◆ EXERCISE DESCRIPTION:
In the records below, find the line that contains "This screenshot has height=530, width=927." and the line that contains "You are a computer-use agent. Screen", then retype exactly those two lines and every line between them.

◆ SOURCE RECORDS:
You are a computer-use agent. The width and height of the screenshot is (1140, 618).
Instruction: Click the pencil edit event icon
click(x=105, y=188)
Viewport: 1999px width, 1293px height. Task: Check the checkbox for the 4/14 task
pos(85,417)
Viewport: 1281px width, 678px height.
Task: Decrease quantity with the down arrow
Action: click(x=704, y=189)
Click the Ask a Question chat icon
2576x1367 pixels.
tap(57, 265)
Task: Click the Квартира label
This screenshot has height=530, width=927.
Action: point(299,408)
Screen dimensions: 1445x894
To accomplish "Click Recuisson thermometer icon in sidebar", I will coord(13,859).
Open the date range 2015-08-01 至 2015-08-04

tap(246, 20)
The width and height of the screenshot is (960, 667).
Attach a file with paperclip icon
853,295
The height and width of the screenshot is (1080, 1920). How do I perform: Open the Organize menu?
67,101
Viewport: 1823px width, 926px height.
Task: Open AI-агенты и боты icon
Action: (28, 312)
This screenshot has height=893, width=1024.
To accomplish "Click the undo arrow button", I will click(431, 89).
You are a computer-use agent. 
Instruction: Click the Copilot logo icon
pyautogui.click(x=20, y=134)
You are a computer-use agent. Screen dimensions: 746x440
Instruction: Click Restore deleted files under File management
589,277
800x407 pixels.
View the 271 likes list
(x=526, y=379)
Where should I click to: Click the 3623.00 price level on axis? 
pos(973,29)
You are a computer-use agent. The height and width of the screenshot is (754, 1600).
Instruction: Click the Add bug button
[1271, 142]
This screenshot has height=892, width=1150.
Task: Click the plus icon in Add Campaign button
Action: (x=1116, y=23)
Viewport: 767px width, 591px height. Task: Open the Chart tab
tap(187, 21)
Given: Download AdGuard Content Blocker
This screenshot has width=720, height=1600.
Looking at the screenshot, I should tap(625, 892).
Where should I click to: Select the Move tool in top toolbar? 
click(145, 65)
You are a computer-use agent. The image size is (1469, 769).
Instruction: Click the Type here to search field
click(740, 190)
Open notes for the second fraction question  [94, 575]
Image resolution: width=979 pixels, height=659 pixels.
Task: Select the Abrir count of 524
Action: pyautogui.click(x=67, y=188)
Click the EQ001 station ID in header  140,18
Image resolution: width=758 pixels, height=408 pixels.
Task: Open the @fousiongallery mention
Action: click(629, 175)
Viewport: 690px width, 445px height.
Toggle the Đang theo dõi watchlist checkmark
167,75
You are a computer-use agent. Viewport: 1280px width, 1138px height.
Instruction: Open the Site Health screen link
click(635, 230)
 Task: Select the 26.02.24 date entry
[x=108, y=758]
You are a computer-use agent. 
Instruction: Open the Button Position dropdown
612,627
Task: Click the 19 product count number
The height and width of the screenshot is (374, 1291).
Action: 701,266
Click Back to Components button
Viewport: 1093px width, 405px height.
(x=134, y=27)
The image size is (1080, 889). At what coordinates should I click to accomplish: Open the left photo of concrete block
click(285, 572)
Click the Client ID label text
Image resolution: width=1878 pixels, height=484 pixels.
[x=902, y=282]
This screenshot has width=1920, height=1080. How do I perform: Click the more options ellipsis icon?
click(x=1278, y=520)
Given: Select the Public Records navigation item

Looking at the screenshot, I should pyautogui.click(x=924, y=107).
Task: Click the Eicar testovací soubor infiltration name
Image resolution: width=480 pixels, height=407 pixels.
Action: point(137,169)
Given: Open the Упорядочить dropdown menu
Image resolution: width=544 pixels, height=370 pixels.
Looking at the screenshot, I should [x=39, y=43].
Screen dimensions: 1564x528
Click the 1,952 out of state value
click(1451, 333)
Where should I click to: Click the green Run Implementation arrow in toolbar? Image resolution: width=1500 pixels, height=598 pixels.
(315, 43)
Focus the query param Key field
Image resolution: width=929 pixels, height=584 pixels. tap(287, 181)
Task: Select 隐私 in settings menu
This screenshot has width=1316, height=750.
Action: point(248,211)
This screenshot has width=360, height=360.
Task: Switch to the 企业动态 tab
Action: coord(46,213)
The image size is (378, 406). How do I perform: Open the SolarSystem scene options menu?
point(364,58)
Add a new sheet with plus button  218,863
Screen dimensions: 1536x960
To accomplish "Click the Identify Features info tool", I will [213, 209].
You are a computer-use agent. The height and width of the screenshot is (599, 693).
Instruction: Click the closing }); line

◆ EXERCISE SOLUTION:
This screenshot has height=530, width=927.
Action: point(299,408)
Screen dimensions: 1445x894
To accomplish "Click Recuisson thermometer icon in sidebar", I will coord(13,859).
Open the date range 2015-08-01 至 2015-08-04

tap(246, 20)
The width and height of the screenshot is (960, 667).
Attach a file with paperclip icon
853,295
The height and width of the screenshot is (1080, 1920). How do I perform: Open the Organize menu?
67,101
Viewport: 1823px width, 926px height.
Task: Open AI-агенты и боты icon
Action: (28, 312)
This screenshot has height=893, width=1024.
To accomplish "Click the undo arrow button", I will click(431, 89).
You are a computer-use agent. 
Instruction: Click the Copilot logo icon
pyautogui.click(x=20, y=134)
You are a computer-use agent. Screen dimensions: 746x440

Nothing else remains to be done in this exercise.